Deuxièmement, la contribution fédérale à la réduction individuelle des primes est supérieure de 3,8 pour cent, soit 84,6 millions de francs, à celle qui avait été prévue au budget 2014.
Troisièmement, les autres charges de transfert, pour des prestations à l'assurance militaire et à la contribution à la promotion de la santé, augmentent de 3,9 millions de francs.
J'en viens brièvement à l'Office fédéral de la sécurité alimentaire et des affaires vétérinaires et me réfère à la position A2310.0122, qui a trait à l'assurance de la qualité du lait. Il s'agit en fait d'un avant-goût du débat sur la politique agricole qui nous attend. Avant que les experts du domaine ne nous en expliquent les tenants et aboutissants, je me permets de vous faire part de la remarque qui a guidé nos réflexions. Pour nous, il n'était pas raisonnable de faire participer l'agriculture plus que d'autres domaines aux programmes de consolidation.
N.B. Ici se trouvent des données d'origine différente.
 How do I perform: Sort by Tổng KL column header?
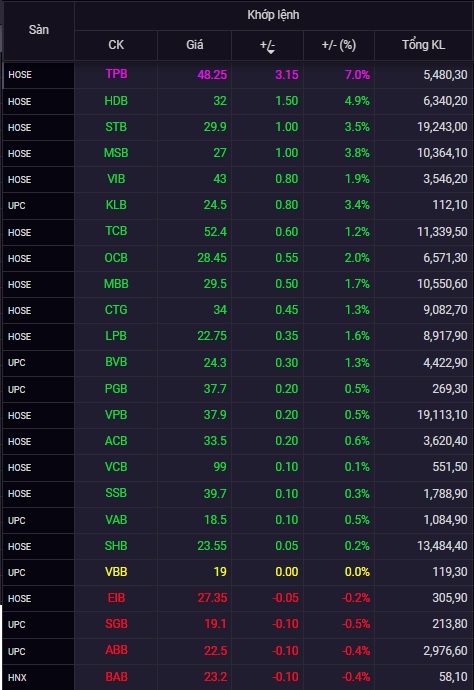pos(423,45)
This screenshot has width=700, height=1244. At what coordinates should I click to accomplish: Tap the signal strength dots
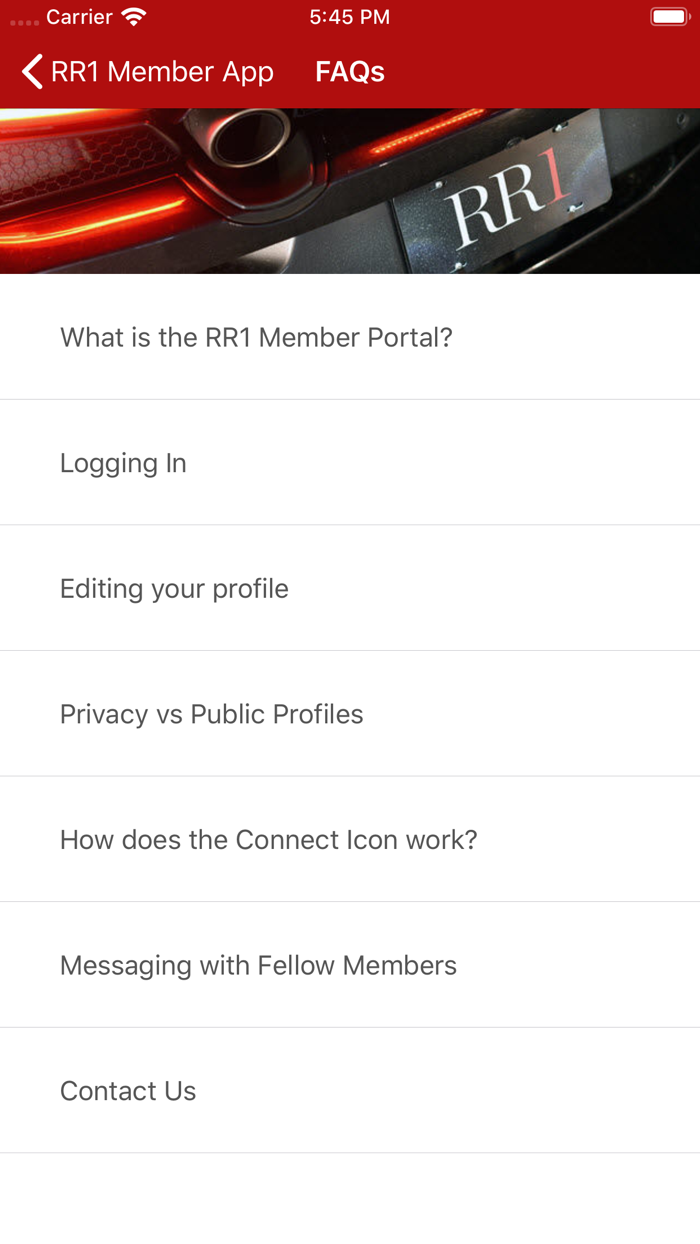pos(23,19)
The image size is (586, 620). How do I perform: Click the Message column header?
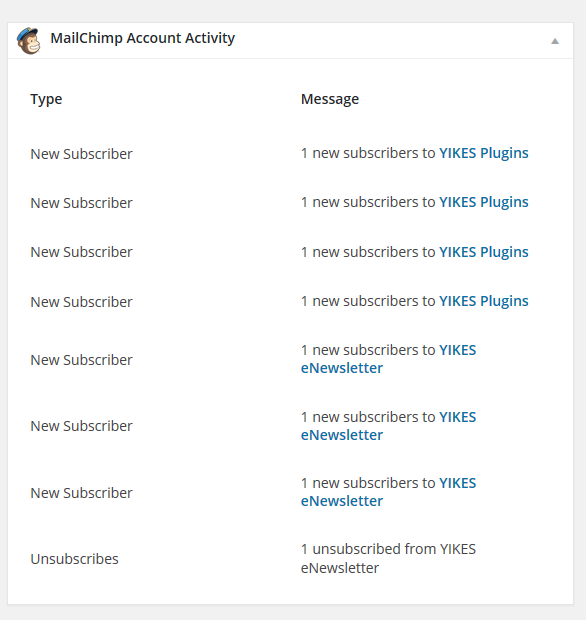(x=330, y=99)
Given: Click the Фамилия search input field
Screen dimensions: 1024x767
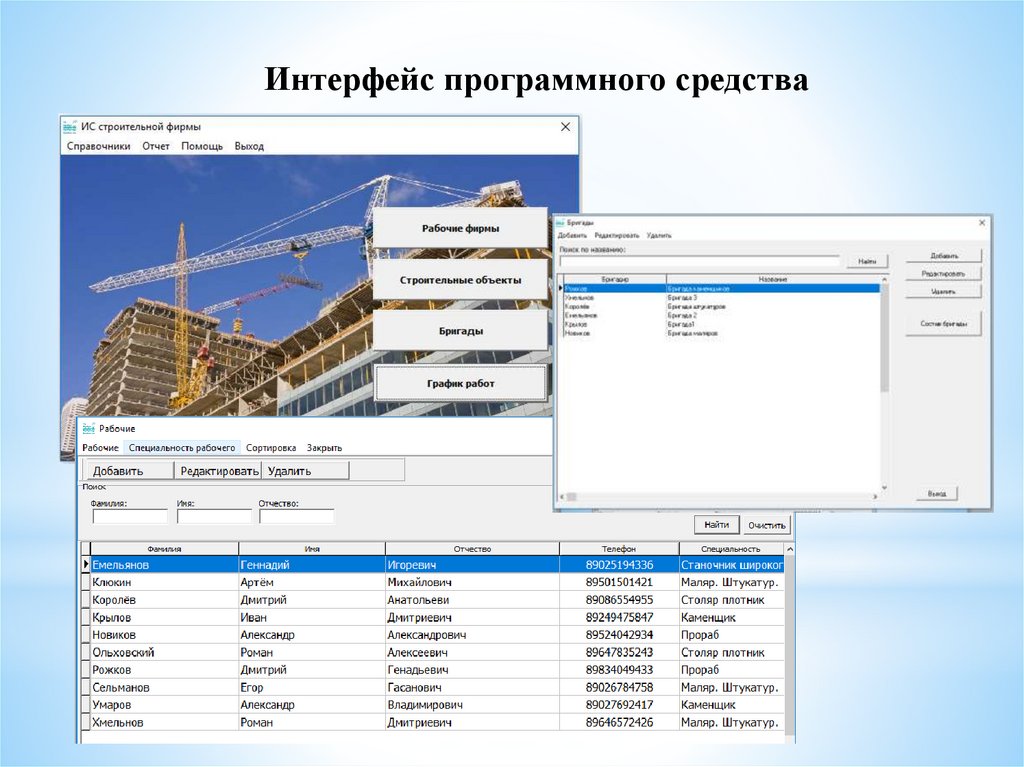Looking at the screenshot, I should (x=130, y=517).
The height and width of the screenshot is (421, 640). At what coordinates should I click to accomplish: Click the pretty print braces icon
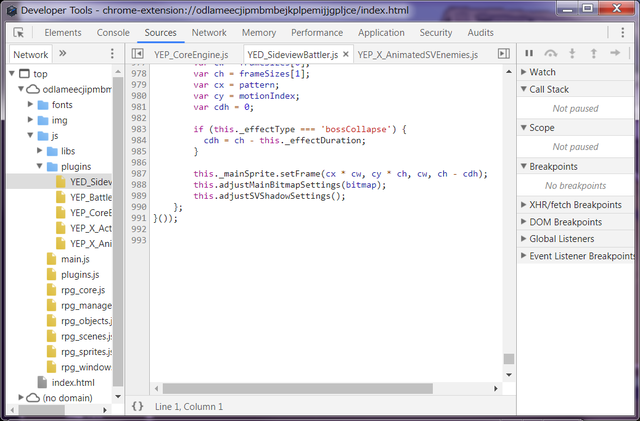[138, 406]
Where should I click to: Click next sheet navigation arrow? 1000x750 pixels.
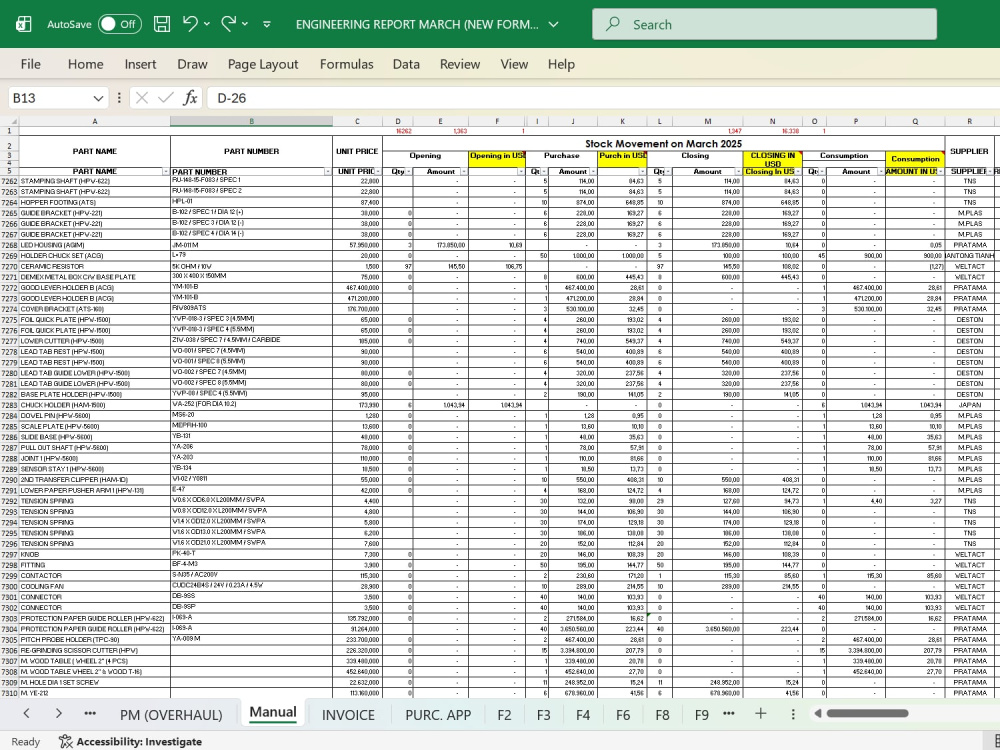(x=58, y=714)
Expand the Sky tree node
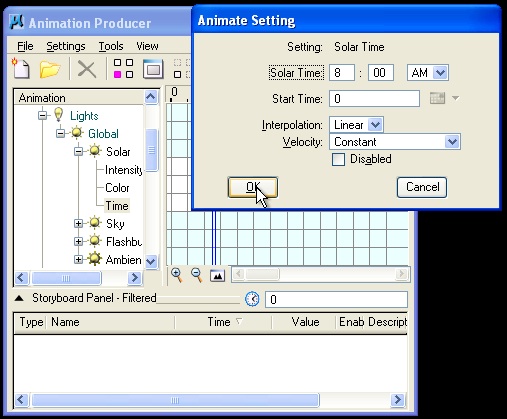507x419 pixels. (x=78, y=223)
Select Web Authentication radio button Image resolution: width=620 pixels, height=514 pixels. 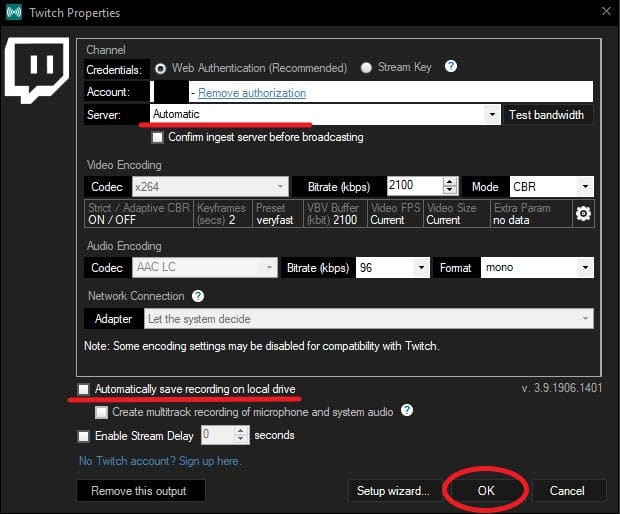[x=160, y=68]
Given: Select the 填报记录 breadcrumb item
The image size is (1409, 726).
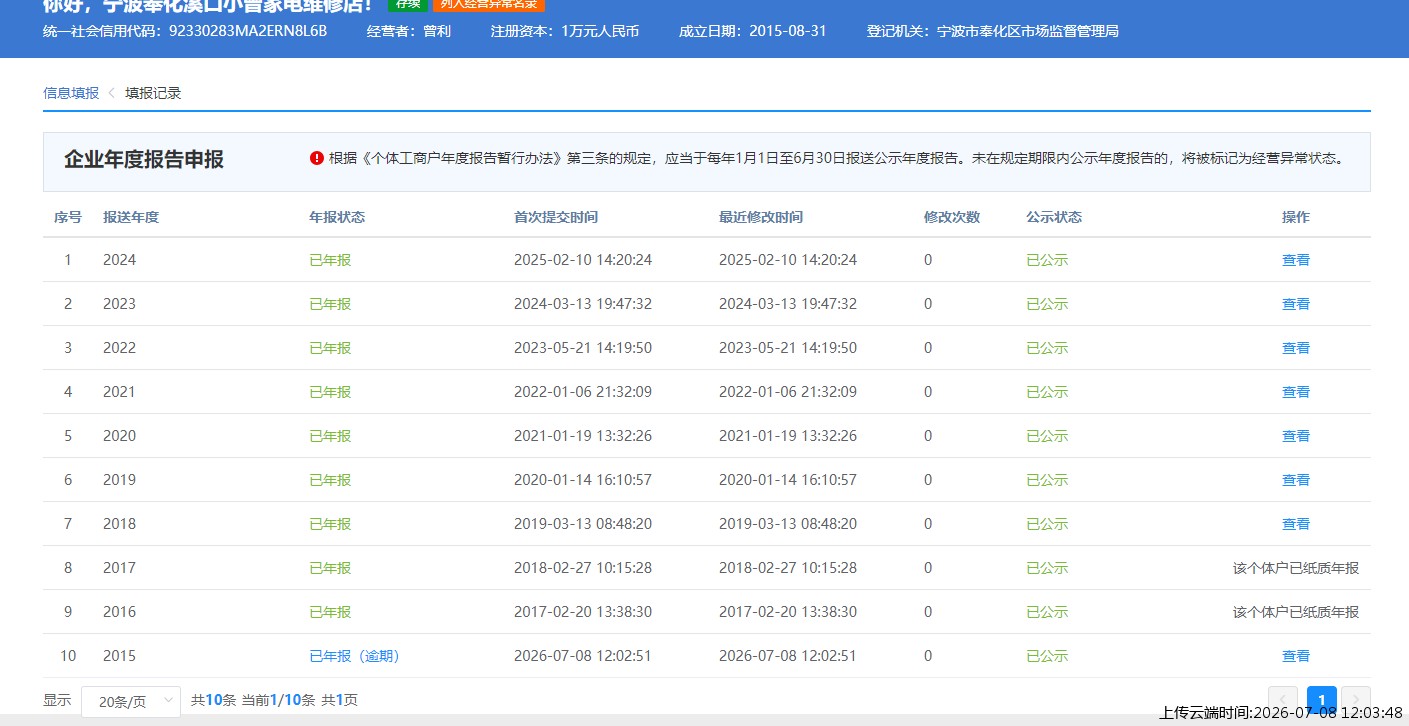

La commission n'a pas contesté le fait que l'agriculture soit touchée par les coupes linéaires qui s'appliquent à l'ensemble des positions de l'administration. Contrairement au Conseil national, elle s'en est cependant tenue aux coupes ciblées qui avaient un lien direct avec la Politique agricole 2014-2017 et au crédit-cadre voté dans le cadre de cette politique et plus particulièrement aux paiements directs qui bénéficient immédiatement aux paysans et aux paysannes de notre pays.
La position "Assurance de la qualité du lait" concerne la participation des paysans aux contrôles de qualité du lait. Le Conseil fédéral propose de couper grosso modo 1 million de francs sur les 4 millions de francs qu'il affectait à ces contrôles de qualité du lait. Cela représente chaque année une somme relativement modique pour les paysans concernés. Mais dans la mesure où c'est une somme qui bénéficie directement aux paysans; dans la mesure où c'est une somme qui, pour la Confédération, est supportable et, surtout, dans la mesure où il n'y a pas de motifs particuliers de couper davantage dans cette position que dans une autre; il nous a paru raisonnable de rétablir - comme l'a fait du reste le Conseil national - l'équilibre qui avait été trouvé auparavant.
La logique de cette proposition est la même que celle qui vous sera exposée tout à l'heure par Monsieur Bieri au nom de la commission et en particulier de la sous-commission en charge notamment de l'examen du budget du Département fédéral de l'économie, de la formation et de la recherche; c'est une logique qui vise à faire participer l'agriculture à l'effort général, mais sans exiger d'elle des sacrifices spécifiques et ciblés, notamment en raison du débat sur lequel nous avons eu à nous prononcer s'agissant de la politique agricole. Il semble que nous ayons demandé, dans la Politique agricole 2014-2017, un effort important à la paysannerie suisse. Nous lui avons demandé de s'adapter à des conditions-cadres changeantes, de le faire rapidement, en échange d'un cadre financier qui lui resterait stable. Les engagements pris à cette époque devraient être respectés. Et nous avons l'impression d'avoir trouvé, entre la version du Conseil national qui a ouvert portes et fenêtres aux revendications du lobby agricole et celle du Conseil fédéral, qui était peut-être un peu dure, un point d'équilibre, qui permet à la fois de tenir les engagements pris il y a moins d'une année dans le cadre de la Politique agricole 2014-2017 et de témoigner d'un souci minimal pour la santé financière de la Confédération.